Image provided by the National Police of an arrest during an operation against the Swedish mafia in Málaga in 2024.

The first case involving a teenager occurred in Benalmádena in the spring of 2024. The boy was also 17 years old and had traveled from Sweden with the sole purpose of killing. He spent several days on the Costa del Sol in different hotels until he was given a scooter. He used it over four days to stake out a residential area where, according to the police, his target lived: a member of a motorcycle gang. He was arrested just before his accomplices provided him with an assault rifle to commit the crime. “At his accommodation, he had tape, gloves, clothing, everything perfectly prepared for the crime. But we caught him before then,” explains a police officer who participated in that investigation. This work had a very significant consequence: it led to the dismantling of an organization dedicated to recruiting minors to commit murders. It was run by a Swedish national who had just turned 15 and lived in Alicante. To recruit other teenagers, he used Telegram and Signal under aliases such as Donald Trump, The Recruiter, and Ms. Evelina. “He was the fucking boss,” the police officer said. “He ordered murderers like someone orders a pizza.” “A kid like that will kill someone for €20,000,” police sources explained. Others, however, are scammed and never paid. Or, if they fail, they are extorted into returning the money, with interest.

Light sentences

The Swedish teenager arrested in Alicante was tried this summer in his home country.
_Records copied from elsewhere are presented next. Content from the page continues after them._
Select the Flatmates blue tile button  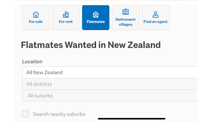point(96,18)
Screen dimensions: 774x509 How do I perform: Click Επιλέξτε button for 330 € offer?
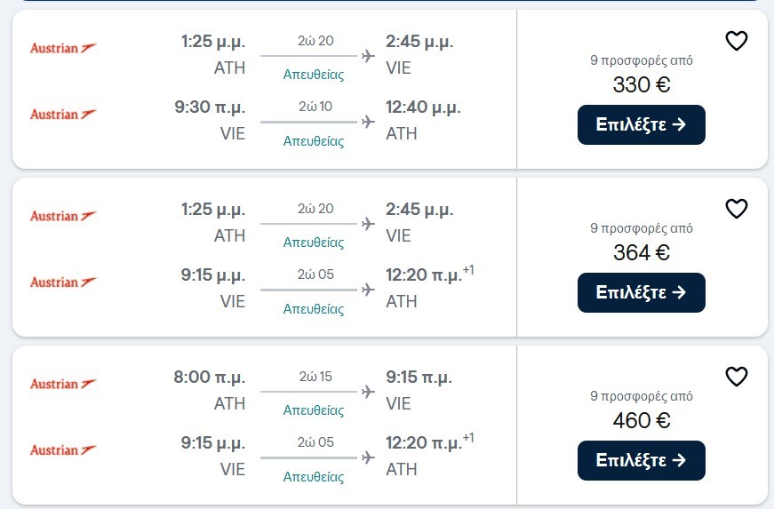[x=642, y=124]

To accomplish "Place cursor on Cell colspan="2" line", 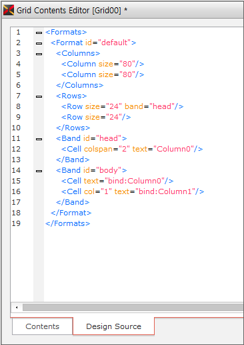I will (x=132, y=149).
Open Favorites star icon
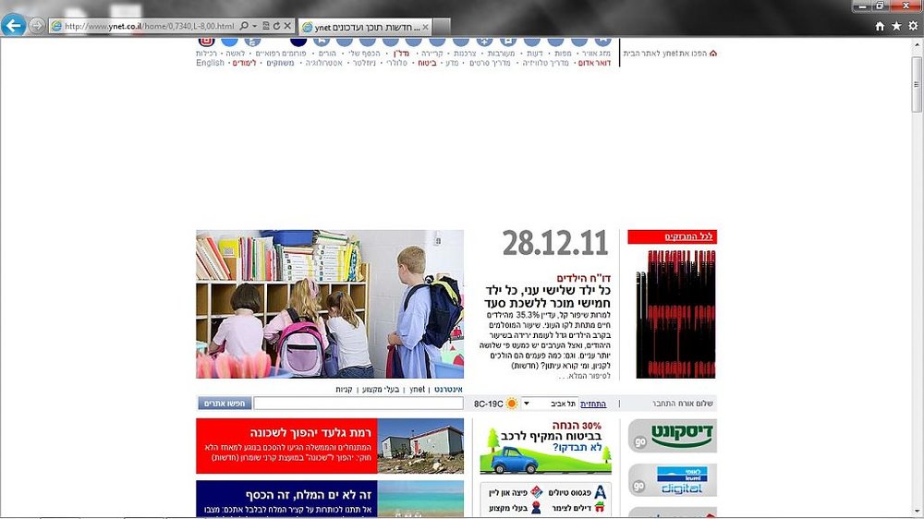 (x=896, y=26)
Prosecutors accused him of attempted extortion, attempted murder in Stockholm, Malmö, and Torrevieja, as well as being responsible for recruiting, guiding, and training young people to commit crimes. According to the sentence, to which EL PAÍS has had access, the court found that he supported, advised, and backed the perpetrator of a shooting, and was convicted as an accessory to attempted murder and for weapons possession. The sentence carried more than 20 years in prison, but given his age — 15 — it was reduced to two years in a juvenile detention center. “The sentences are very light, which is why they use minors for this type of work,” says Swedish journalist Diamant Salihu, who has published two books and a made a television series on gang violence in his country. He believes the use of minors to commit crimes has increased because they are cheaper than professionals. And, when they succeed, they are encouraged to continue doing it until they are caught. “Then the gangs ignore them,” he emphasizes. Many are raised in vulnerable families of foreign origin, but others are “traditional Swedish teenagers” with blond hair and light eyes. In 2024 alone, up to 30 young people from the country — many of them minors — traveled to Denmark to attack rivals. Last week, a 13-year-old boy was sent to Oslo, Norway, to carry out an attack with a hand grenade. He received €3,000 for the job.
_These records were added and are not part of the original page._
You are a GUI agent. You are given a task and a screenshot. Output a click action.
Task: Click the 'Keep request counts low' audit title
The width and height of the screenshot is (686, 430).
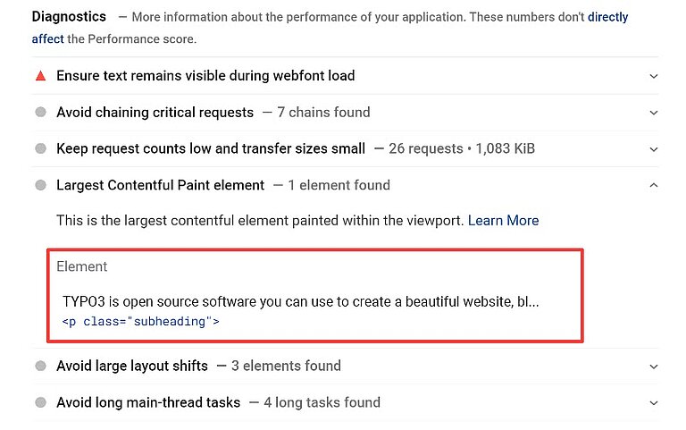pos(211,149)
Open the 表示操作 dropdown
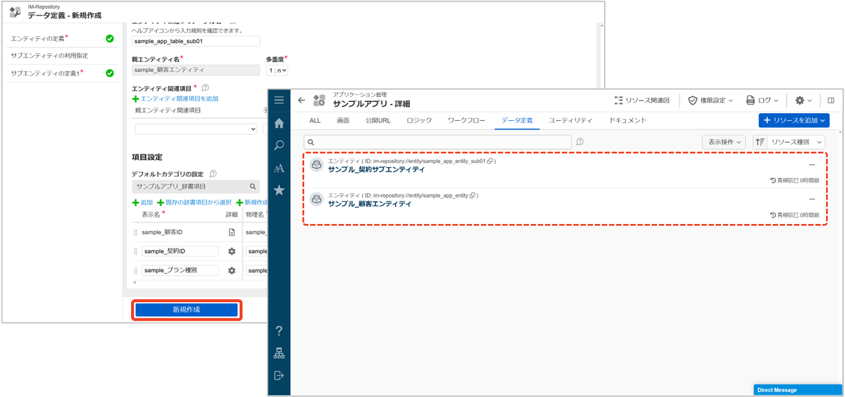The height and width of the screenshot is (397, 845). [723, 142]
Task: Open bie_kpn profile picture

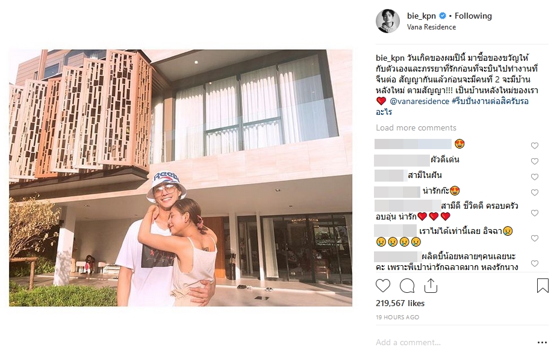Action: click(x=388, y=21)
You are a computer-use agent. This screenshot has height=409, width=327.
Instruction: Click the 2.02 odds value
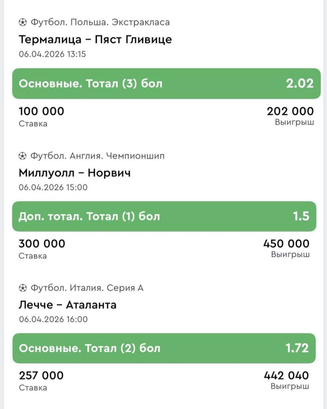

It’s a cheap and simple model, with a multitude of young people volunteering, eager for quick money. That’s why it’s exported, and the young men go to other countries to commit murders. “Spain is a place where more cases will occur, since many drug traffickers live on the Costa del Sol, because they have everything there,” adds Salihu. “The most powerful criminal organizations run their businesses from Marbella. This means that the problems there affect us here as well,” acknowledges Tejada, the anti-drug prosecutor. “There’s fear that it will increasingly affect Spain, because we’re already seeing the first ones [arrive] and more may come,” admits a police expert in the area. “So we have to be well-prepared.”
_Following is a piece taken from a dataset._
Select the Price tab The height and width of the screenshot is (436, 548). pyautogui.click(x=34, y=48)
Another colleague emphasizes the excellent police work that, for example, led to the arrest of another 16-year-old Swedish minor along with a 19-year-old last July, after they had been in Spain for five days. They had been given a scooter and had weapons in their vacation rental. Or the work that led to the identification, in just four days, of the Fuengirola killer — who had been hired to carry out the job in the Netherlands — and the people who had provided the logistics. “We carried out an immense amount of work, working almost 24 hours a day,” emphasize the officers, who know that although the presence of underage hitmen is still something of a rarity, this will not be the last investigation involving them. “The wave is, for now, contained. We’ll see in the future,” they conclude.